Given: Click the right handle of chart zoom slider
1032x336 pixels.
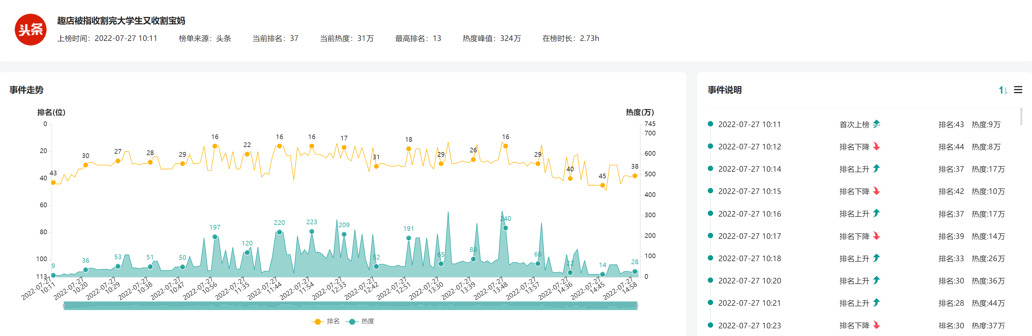Looking at the screenshot, I should [637, 306].
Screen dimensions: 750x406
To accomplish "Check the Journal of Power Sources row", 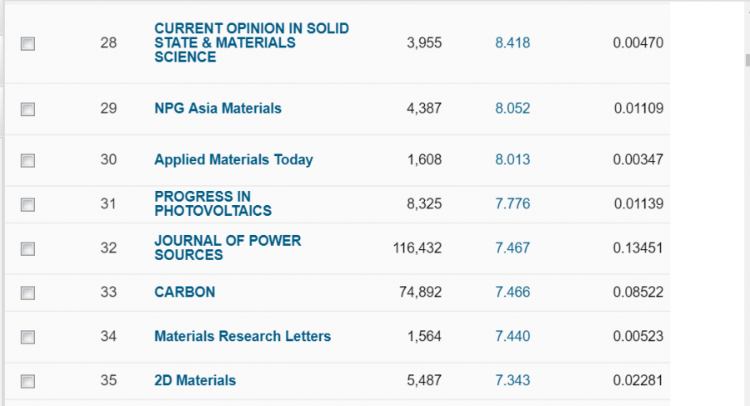I will point(28,248).
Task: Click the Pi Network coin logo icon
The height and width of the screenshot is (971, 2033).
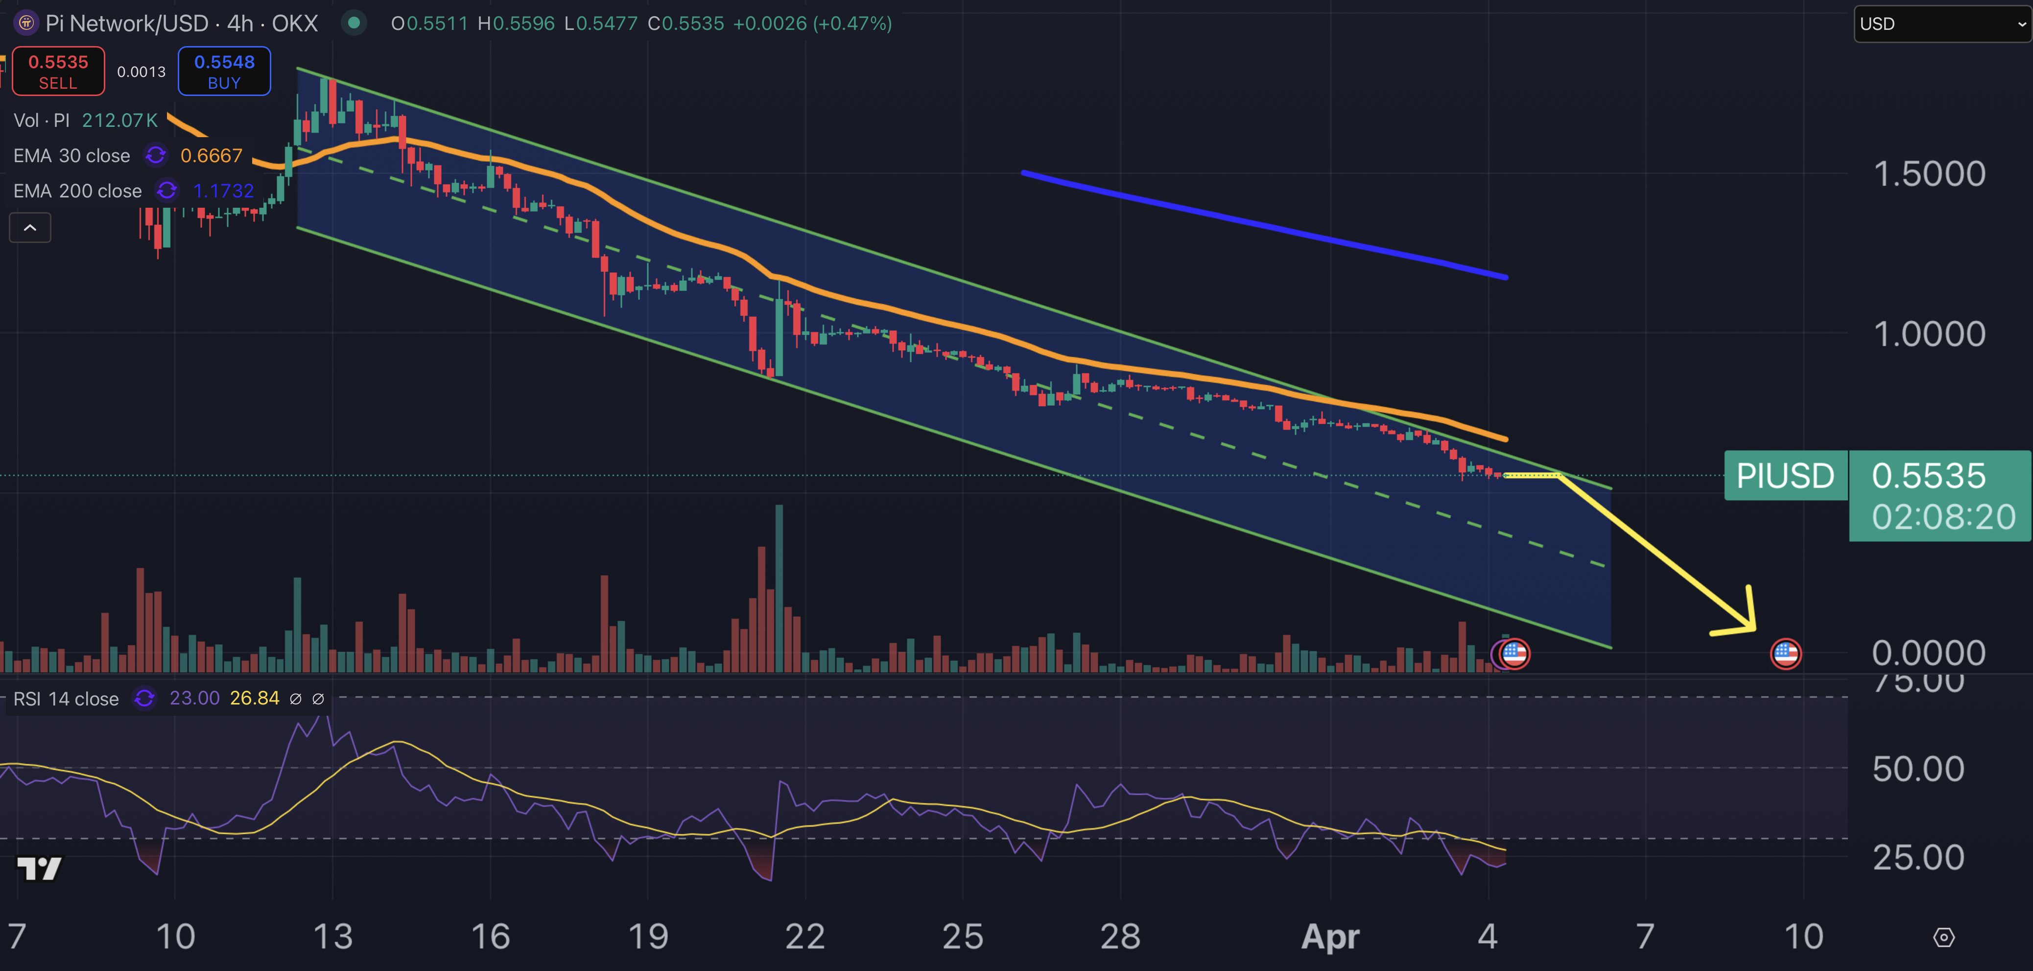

· · ·

● **Task objective**:
Retype the rows, starting at the line that contains "Task: Click the Pi Network coin logo icon" and ending with the last line of the rows, both included, and omit the pictures.

● **Written response**:
Task: Click the Pi Network coin logo icon
The height and width of the screenshot is (971, 2033).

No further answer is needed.